▶ EXERCISE GOAL
Replace "Viewport" with "Window" in the lines from the first line through the line containing "will pyautogui.click(x=112, y=187).". Output only those lines, with everything else unchanged.

▶ THE DATA
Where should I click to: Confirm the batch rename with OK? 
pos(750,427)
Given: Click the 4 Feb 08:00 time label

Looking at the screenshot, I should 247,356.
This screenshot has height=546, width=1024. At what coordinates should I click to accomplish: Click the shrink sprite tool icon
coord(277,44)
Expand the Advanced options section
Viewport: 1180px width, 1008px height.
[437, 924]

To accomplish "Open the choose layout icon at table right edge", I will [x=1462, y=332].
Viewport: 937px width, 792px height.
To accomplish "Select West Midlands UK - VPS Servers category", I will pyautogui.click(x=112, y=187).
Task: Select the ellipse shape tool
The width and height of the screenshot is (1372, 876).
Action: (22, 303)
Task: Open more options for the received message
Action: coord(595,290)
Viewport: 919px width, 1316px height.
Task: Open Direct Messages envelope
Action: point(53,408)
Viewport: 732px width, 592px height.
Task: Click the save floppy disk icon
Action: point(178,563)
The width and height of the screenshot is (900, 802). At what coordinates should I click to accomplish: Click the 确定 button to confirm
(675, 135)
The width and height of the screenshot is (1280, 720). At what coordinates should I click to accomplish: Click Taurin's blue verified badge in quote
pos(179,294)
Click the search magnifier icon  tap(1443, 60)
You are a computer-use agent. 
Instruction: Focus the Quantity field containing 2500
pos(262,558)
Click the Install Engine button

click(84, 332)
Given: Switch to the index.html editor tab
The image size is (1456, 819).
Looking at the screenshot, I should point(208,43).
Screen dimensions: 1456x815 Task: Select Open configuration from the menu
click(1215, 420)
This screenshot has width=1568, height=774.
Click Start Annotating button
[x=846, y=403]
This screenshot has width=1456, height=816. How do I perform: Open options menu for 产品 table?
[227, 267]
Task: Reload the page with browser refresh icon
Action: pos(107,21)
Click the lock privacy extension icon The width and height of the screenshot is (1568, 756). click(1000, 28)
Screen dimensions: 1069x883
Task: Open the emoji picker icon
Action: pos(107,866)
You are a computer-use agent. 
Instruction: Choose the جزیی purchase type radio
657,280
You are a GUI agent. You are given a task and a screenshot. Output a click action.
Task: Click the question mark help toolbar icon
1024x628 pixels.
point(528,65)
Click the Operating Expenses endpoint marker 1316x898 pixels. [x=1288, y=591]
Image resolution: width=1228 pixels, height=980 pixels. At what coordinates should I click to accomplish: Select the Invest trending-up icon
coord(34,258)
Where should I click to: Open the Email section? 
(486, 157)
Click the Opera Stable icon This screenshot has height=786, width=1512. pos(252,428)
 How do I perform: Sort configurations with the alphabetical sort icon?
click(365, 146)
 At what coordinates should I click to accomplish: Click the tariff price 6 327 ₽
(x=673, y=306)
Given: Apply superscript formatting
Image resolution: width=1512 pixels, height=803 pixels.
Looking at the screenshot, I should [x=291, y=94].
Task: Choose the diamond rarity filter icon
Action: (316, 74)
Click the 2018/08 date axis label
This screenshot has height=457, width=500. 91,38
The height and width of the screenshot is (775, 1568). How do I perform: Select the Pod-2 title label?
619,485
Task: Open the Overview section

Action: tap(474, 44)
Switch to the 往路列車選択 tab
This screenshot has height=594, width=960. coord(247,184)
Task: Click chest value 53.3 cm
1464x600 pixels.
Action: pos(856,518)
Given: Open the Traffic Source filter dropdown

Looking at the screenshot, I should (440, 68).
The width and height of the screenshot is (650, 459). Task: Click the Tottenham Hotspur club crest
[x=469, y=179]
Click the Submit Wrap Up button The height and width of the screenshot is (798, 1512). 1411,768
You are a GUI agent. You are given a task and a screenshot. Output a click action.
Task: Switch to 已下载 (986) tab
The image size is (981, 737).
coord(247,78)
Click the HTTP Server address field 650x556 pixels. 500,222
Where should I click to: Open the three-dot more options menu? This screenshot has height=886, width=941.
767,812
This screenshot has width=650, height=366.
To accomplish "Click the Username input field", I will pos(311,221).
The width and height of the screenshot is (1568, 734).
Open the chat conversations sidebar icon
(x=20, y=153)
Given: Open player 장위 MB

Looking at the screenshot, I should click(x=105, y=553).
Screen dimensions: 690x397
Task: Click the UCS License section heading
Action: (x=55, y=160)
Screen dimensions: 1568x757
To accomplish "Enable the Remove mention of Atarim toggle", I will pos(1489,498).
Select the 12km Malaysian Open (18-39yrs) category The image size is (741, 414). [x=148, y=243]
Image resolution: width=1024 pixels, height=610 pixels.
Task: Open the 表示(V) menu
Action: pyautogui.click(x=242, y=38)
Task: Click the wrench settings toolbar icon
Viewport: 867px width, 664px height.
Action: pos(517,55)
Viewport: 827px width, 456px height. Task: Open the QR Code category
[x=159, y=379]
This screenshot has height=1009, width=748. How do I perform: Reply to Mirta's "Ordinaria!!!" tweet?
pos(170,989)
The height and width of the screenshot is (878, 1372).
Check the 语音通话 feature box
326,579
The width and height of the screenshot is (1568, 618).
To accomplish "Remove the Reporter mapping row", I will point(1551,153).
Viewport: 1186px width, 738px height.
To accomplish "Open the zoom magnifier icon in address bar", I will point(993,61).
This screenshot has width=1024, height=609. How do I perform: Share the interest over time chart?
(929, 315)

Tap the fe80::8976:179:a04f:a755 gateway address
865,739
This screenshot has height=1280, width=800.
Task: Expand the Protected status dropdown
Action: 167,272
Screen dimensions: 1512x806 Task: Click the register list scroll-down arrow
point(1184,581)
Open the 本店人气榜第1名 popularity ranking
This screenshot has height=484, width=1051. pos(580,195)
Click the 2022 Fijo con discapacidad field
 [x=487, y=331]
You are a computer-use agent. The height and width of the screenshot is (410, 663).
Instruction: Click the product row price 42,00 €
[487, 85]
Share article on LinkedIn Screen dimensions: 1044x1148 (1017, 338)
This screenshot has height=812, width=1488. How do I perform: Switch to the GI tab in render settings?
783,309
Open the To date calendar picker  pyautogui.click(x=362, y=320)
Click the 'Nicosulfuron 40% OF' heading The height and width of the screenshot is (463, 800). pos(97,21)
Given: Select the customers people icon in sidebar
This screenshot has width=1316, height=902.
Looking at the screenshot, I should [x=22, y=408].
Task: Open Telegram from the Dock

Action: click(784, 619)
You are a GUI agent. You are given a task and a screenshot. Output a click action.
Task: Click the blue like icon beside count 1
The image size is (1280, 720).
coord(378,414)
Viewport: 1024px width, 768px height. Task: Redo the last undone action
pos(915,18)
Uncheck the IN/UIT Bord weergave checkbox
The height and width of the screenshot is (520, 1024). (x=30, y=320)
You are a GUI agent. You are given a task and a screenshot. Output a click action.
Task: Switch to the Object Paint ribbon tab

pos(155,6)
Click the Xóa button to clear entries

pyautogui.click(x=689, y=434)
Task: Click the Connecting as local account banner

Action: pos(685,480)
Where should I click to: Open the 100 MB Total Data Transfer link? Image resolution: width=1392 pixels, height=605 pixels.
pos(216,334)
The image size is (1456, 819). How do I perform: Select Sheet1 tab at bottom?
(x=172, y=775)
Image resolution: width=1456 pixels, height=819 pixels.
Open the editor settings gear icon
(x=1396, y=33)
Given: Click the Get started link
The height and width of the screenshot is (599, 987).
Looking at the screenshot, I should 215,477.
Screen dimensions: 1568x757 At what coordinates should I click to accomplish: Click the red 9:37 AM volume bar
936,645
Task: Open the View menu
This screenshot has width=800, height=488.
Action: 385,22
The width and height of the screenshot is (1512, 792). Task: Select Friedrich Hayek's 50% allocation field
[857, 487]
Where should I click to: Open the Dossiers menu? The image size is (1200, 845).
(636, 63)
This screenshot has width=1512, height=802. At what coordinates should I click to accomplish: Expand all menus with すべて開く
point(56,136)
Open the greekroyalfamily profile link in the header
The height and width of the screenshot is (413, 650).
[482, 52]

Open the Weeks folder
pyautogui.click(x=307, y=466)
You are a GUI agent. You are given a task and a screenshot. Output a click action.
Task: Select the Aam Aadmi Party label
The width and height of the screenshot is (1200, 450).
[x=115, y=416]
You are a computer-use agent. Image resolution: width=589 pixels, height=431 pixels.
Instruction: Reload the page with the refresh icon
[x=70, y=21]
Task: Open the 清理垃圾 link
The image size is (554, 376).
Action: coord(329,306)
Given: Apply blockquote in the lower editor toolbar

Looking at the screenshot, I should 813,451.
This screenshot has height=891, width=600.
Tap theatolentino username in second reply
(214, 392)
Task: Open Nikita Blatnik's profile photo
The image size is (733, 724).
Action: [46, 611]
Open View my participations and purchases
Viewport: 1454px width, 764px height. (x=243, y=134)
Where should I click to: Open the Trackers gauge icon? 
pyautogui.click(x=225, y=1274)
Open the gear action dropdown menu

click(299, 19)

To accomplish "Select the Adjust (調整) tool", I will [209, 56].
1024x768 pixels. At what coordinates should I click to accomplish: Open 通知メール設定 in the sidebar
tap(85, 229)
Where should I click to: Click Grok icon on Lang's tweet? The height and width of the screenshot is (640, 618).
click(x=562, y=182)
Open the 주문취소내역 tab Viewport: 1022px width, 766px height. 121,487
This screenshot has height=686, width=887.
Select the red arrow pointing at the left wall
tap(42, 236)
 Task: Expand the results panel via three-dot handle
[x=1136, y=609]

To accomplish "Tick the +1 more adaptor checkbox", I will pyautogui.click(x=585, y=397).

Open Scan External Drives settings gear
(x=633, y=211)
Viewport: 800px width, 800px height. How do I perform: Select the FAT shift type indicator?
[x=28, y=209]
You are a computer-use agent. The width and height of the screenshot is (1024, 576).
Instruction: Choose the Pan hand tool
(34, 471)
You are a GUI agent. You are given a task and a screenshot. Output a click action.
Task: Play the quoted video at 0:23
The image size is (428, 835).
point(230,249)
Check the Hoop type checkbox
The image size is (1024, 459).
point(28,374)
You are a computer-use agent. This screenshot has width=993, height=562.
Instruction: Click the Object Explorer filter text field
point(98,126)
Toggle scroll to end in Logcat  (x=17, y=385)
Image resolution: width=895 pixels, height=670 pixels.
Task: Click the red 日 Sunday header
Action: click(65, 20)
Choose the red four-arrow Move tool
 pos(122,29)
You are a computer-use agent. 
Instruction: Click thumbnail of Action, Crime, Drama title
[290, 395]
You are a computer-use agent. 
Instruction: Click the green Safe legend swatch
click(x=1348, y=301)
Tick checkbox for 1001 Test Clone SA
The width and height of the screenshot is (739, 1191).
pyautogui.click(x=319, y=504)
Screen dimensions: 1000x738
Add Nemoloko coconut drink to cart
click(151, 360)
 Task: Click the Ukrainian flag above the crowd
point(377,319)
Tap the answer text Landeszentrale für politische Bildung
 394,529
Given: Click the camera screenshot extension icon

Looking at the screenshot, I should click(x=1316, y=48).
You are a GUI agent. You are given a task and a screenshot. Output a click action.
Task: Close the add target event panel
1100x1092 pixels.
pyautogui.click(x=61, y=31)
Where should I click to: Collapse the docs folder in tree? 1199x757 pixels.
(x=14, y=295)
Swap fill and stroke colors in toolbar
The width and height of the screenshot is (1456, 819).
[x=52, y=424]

▶ SOLUTION TO THE PROBLEM
Where should I click to: Confirm the batch rename with OK? 
pos(750,427)
Given: Click the 4 Feb 08:00 time label

Looking at the screenshot, I should 247,356.
This screenshot has height=546, width=1024. At what coordinates should I click to accomplish: Click the shrink sprite tool icon
coord(277,44)
Expand the Advanced options section
Window: 1180px width, 1008px height.
[437, 924]

To accomplish "Open the choose layout icon at table right edge", I will [x=1462, y=332].
Window: 937px width, 792px height.
To accomplish "Select West Midlands UK - VPS Servers category", I will pyautogui.click(x=112, y=187).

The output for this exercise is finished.